敵意ではない。ただ、恐怖だ。こちらに向けられる本能的な拒絶。
確かに、針は鋭く、俺たちの動きは脅威に見えたかもしれない。
だが、ただ守りたかった。仲間の巣を、営みを、平穏を。
「じゃあ、見せてあげようよ。君たちが”守る存在”であるってこと」
ご主人様の言葉とともに、俺の外見はみるみるうちに変わっていった。
ストライプ模様は目に優しいマットな質感へと変わり、羽は光を受けてきらきらと輝いた。

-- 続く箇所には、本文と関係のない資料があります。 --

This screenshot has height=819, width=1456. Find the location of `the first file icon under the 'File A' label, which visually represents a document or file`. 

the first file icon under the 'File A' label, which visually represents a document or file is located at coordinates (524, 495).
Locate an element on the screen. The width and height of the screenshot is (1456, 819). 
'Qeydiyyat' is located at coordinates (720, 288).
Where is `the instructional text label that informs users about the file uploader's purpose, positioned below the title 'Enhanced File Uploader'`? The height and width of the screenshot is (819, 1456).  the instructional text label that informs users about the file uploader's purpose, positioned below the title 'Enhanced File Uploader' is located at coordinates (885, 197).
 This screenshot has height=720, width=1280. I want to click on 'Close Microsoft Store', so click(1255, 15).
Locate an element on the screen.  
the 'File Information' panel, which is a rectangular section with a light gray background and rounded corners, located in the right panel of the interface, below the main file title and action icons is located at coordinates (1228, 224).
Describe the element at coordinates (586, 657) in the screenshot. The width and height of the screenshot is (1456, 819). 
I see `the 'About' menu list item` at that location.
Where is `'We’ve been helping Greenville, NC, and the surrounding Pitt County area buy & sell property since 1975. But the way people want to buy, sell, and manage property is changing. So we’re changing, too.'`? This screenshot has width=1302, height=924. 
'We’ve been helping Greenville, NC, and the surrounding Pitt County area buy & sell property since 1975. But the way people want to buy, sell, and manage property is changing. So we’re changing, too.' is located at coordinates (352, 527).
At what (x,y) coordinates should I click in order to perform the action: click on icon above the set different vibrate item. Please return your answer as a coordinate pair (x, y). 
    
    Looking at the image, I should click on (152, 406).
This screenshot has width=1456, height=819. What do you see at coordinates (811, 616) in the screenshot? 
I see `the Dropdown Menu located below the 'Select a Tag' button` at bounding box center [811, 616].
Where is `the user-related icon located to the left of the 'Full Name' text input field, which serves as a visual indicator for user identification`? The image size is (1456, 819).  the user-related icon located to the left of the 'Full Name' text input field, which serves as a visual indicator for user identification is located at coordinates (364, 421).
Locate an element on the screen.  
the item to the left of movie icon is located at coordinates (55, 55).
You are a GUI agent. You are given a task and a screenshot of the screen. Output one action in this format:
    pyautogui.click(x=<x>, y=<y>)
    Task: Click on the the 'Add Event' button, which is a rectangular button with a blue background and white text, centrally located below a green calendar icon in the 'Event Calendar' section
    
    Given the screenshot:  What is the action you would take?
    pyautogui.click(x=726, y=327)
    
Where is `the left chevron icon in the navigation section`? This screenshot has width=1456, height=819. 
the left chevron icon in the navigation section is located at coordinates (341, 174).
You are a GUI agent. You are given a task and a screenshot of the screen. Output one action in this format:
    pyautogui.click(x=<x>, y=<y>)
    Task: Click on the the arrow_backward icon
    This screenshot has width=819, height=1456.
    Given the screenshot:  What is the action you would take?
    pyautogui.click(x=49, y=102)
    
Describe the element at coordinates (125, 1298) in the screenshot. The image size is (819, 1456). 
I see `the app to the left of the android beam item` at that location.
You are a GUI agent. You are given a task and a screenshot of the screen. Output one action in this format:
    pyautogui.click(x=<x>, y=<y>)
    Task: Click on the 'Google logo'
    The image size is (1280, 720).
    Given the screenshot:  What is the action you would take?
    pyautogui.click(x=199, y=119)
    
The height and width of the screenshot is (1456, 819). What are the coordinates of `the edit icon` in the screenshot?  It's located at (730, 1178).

何より、針は“収納された状態”を明示することで、緊張感を和らげた。
俺の変貌ぶりに驚喜した仲間はその後に続いた。
今、俺たちは「エアリアルビー隊」として、迷宮内の巡回を担っている。
羽音を響かせて空中を巡り、迷った冒険者を安全なルートへ導く。
光るシグナルで意思を伝えると、相手は笑って手を振ってくれる。
“警戒される存在”から“信頼される存在”へ――
その違いが、どれほど心を軽くするものかを初めて知った。
「……誰かを導けるって、気持ちいいな」
小さくつぶやいたその声は、羽音にかき消されて、空に溶けていった。
必要とされること、受け入れられること。
それは、どんな存在にとっても生きる意味になる。
紅葉との出会いを通して、居場所と役割を取り戻していった。
変わったのは見た目だけではない。
彼らの心にも、確かな“再生”の光が差し込んでいた。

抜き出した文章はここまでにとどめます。